Giving up his plan of becoming a clergyman, Johannes Kepler departed the University of Tubingen in 1594 to accept a chair in mathematics and astronomy at the university in Graz, Austria. After taking this position, he developed a complex hypothesis to explain the distance between the orbits of planets. (He, like so many before him, mistakenly believed these orbits were circular. Still, his early calculations matched the observational evidence within 5%. In his later work, he altered his thinking to believe that planetary orbits are elliptical.)

Johannes Kepler next theorized that the sun emitted a constant force across the planes of a planet's orbit, which diminished with distance. He believed this force pushed the planets around their orbits. In 1596, he published these theories in a treatise called Mysterium Cosmographicum (Cosmographic Mystery). This was the first written defense of the Copernican model, which used geometric calculations as evidence.

Although Danish astronomer Tycho Brahe did not subscribe to the Copernican theory, himself, he was so impressed with the work of Johannes Kepler that in 1600, he invited Kepler to become his assistant.
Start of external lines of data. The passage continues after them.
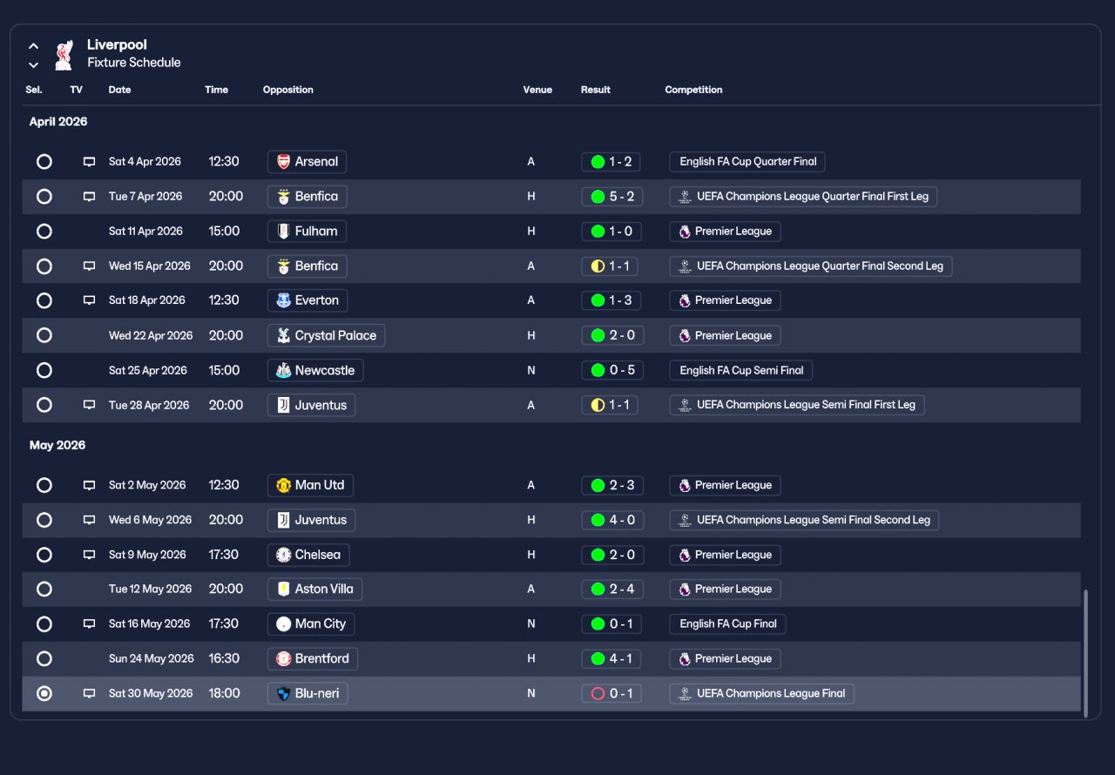Sort by the Competition column header
1115x775 pixels.
pos(693,90)
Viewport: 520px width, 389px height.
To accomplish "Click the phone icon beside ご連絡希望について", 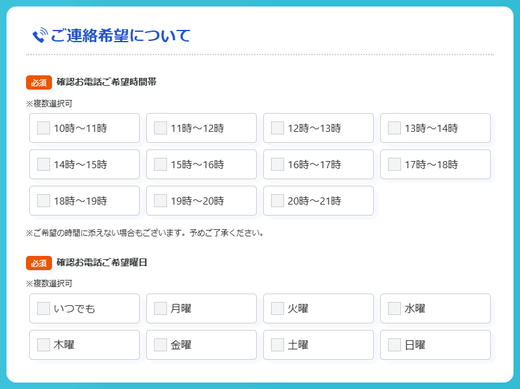I will coord(40,36).
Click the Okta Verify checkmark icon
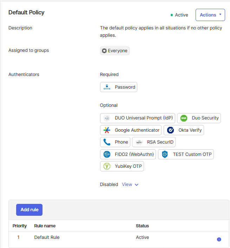The width and height of the screenshot is (230, 248). pyautogui.click(x=170, y=130)
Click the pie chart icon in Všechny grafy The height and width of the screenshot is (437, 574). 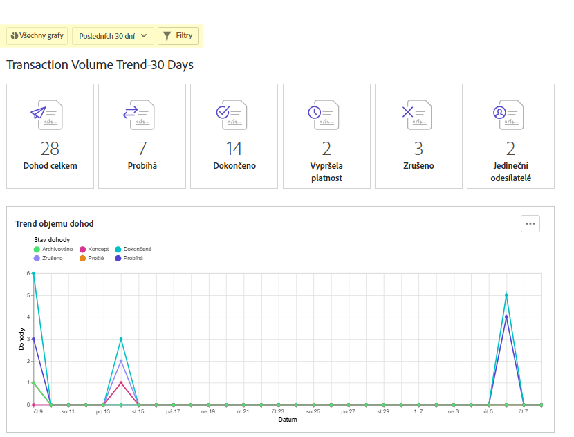15,36
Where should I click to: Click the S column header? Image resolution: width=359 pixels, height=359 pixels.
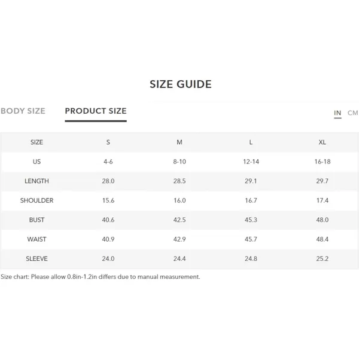[x=108, y=142]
Brahe, the mathematician at the court of Emperor Rudolph II at Prague, was one of the most prolific observers of the cosmos. At the time of his death, one year after Johannes Kepler became his assistant, the data he collected during his lifetime was far superior to any others made prior to the invention of the telescope.

After Tycho Brahe's death, Johannes Kepler stepped into his role of imperial mathematician and court astronomer. He remained in this position until he became mathematician to the states of Oberosterreich (upper Austria) in 1612.

During his working years, Johannes Kepler was a brilliant astronomer and mathematician and a prolific writer. His first major contribution came in the form of a treatise on the theory of optics, just two years after he stepped into Brahe's shoes.

His next major work was entitled Astronomia Nova (New Astronomy), which was published in 1609. Using the observations of his predecessor along with his own, he was able to calculate the orbit of the planet Mars. Forgetting all previous notions of circular planetary orbits, he theorized that the planets move in elliptic orbits with the sun at one focus. This was the first of Kepler's so-called Laws of Planetary Motion. The second, which also appeared in this work is called the area rule, which says that a hypothetical line from the sun to a planet sweeps out equal areas of an ellipse during equal intervals of time, meaning that the closer a planet comes to a sun, the faster it moves.

Some of the other work Johannes Kepler accomplished during his stint in Prague included a book enthusiastically accepting and expanding on Galileo's observations using a telescope. He also completed a treatise on optics as telescope lenses the year before his departure to Linz.